Task brief —
Edit the passage on Corbeil's bus history: write out again the part that opens with the words "In 1995, Corbeil" and closes with "sold in Canada.", putting "happy face" wherever "smiley face" appears.

Page excerpt —
* * *

In 1995, Corbeil changed its company emblem, shifting from a vertical EMC to a large smiley face on the roofline of the bus, with the design becoming one of the most widely recognized manufacturer emblems in the transportation industry. With the addition of the "smiley face", the EMC 1st Premier was renamed the Corbeil Conventional.

In 2000, Corbeil produced a rear-engine transit-style bus using an International 3000 chassis. Similar in configuration to the AmTran RE, very few examples of the Corbeil Rear Engine were produced; all were sold in Canada.

In 2001, Les Enterprises Michel Corbeil underwent several major changes. Following poor sales, the Corbeil Rear Engine was withdrawn, alongside the EMC3900 front-engine bus. The body of Corbeil minibuses and conventionals underwent several revisions, largely distinguished by the warning light surrounds.

* * *

Given material —
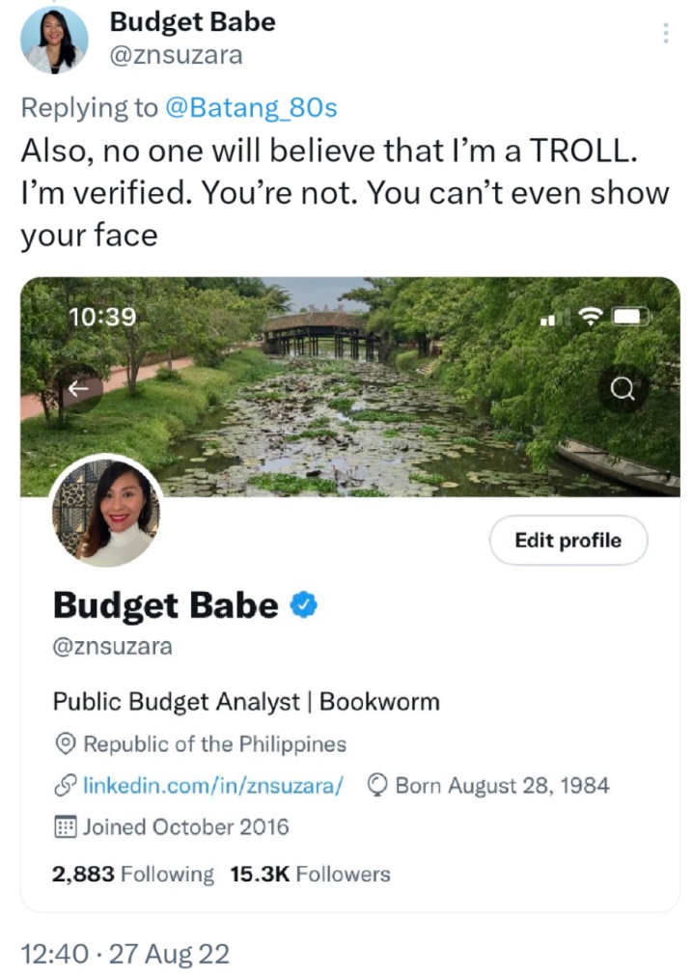Click the calendar icon beside Joined October 2016
This screenshot has height=977, width=692.
click(66, 826)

* * *

Answer to the problem —
In 1995, Corbeil changed its company emblem, shifting from a vertical EMC to a large happy face on the roofline of the bus, with the design becoming one of the most widely recognized manufacturer emblems in the transportation industry. With the addition of the "happy face", the EMC 1st Premier was renamed the Corbeil Conventional.

In 2000, Corbeil produced a rear-engine transit-style bus using an International 3000 chassis. Similar in configuration to the AmTran RE, very few examples of the Corbeil Rear Engine were produced; all were sold in Canada.